#### Description of the task:
Copy out each record below, exactly as given.

#### Source material:

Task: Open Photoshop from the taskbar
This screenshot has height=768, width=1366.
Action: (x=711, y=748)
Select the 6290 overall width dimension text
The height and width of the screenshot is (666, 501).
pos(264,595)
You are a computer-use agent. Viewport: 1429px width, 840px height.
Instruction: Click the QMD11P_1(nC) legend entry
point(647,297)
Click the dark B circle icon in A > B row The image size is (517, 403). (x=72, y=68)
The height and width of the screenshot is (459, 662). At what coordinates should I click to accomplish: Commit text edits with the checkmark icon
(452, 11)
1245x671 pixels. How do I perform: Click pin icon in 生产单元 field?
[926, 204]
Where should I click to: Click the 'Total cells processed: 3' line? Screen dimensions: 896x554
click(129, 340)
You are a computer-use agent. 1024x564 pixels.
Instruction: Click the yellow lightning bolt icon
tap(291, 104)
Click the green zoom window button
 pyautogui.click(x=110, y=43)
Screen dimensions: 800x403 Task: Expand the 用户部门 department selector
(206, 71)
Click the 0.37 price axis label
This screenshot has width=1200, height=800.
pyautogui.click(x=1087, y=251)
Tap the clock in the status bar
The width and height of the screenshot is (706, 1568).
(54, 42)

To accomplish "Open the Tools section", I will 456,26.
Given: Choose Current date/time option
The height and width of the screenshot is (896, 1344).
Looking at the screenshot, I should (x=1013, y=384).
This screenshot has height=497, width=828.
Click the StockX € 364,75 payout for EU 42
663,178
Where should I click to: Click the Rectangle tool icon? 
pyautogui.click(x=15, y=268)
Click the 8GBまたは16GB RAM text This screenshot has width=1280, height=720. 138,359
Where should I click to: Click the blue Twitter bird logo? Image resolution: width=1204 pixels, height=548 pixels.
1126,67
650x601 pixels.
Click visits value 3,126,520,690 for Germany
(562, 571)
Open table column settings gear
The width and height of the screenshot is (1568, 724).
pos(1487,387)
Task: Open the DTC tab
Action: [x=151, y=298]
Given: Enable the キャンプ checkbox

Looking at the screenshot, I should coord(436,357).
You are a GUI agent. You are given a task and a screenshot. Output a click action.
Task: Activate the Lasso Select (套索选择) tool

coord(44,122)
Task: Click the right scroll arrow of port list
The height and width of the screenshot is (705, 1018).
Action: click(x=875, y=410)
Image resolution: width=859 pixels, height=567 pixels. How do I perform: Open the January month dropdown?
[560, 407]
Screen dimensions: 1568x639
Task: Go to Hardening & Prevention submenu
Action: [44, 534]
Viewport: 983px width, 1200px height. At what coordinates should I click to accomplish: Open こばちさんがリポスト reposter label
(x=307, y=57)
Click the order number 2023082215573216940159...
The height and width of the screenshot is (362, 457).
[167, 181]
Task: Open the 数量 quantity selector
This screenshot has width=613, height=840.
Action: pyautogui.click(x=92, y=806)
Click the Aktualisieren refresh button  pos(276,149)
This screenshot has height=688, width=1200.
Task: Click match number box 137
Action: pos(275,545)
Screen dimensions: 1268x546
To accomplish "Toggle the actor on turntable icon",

#### Your solution:
Task: Open Photoshop from the taskbar
This screenshot has height=768, width=1366.
Action: (x=711, y=748)
Select the 6290 overall width dimension text
The height and width of the screenshot is (666, 501).
pos(264,595)
You are a computer-use agent. Viewport: 1429px width, 840px height.
Instruction: Click the QMD11P_1(nC) legend entry
point(647,297)
Click the dark B circle icon in A > B row The image size is (517, 403). (x=72, y=68)
The height and width of the screenshot is (459, 662). At what coordinates should I click to accomplish: Commit text edits with the checkmark icon
(452, 11)
1245x671 pixels. How do I perform: Click pin icon in 生产单元 field?
[926, 204]
Where should I click to: Click the 'Total cells processed: 3' line? Screen dimensions: 896x554
click(129, 340)
You are a computer-use agent. 1024x564 pixels.
Instruction: Click the yellow lightning bolt icon
tap(291, 104)
Click the green zoom window button
 pyautogui.click(x=110, y=43)
Screen dimensions: 800x403 Task: Expand the 用户部门 department selector
(206, 71)
Click the 0.37 price axis label
This screenshot has width=1200, height=800.
pyautogui.click(x=1087, y=251)
Tap the clock in the status bar
The width and height of the screenshot is (706, 1568).
(54, 42)

To accomplish "Open the Tools section", I will 456,26.
Given: Choose Current date/time option
The height and width of the screenshot is (896, 1344).
Looking at the screenshot, I should (x=1013, y=384).
This screenshot has height=497, width=828.
Click the StockX € 364,75 payout for EU 42
663,178
Where should I click to: Click the Rectangle tool icon? 
pyautogui.click(x=15, y=268)
Click the 8GBまたは16GB RAM text This screenshot has width=1280, height=720. 138,359
Where should I click to: Click the blue Twitter bird logo? Image resolution: width=1204 pixels, height=548 pixels.
1126,67
650x601 pixels.
Click visits value 3,126,520,690 for Germany
(562, 571)
Open table column settings gear
The width and height of the screenshot is (1568, 724).
pos(1487,387)
Task: Open the DTC tab
Action: [x=151, y=298]
Given: Enable the キャンプ checkbox

Looking at the screenshot, I should coord(436,357).
You are a GUI agent. You are given a task and a screenshot. Output a click action.
Task: Activate the Lasso Select (套索选择) tool

coord(44,122)
Task: Click the right scroll arrow of port list
The height and width of the screenshot is (705, 1018).
Action: click(x=875, y=410)
Image resolution: width=859 pixels, height=567 pixels. How do I perform: Open the January month dropdown?
[560, 407]
Screen dimensions: 1568x639
Task: Go to Hardening & Prevention submenu
Action: [44, 534]
Viewport: 983px width, 1200px height. At what coordinates should I click to accomplish: Open こばちさんがリポスト reposter label
(x=307, y=57)
Click the order number 2023082215573216940159...
The height and width of the screenshot is (362, 457).
[167, 181]
Task: Open the 数量 quantity selector
This screenshot has width=613, height=840.
Action: pyautogui.click(x=92, y=806)
Click the Aktualisieren refresh button  pos(276,149)
This screenshot has height=688, width=1200.
Task: Click match number box 137
Action: pos(275,545)
Screen dimensions: 1268x546
To accomplish "Toggle the actor on turntable icon",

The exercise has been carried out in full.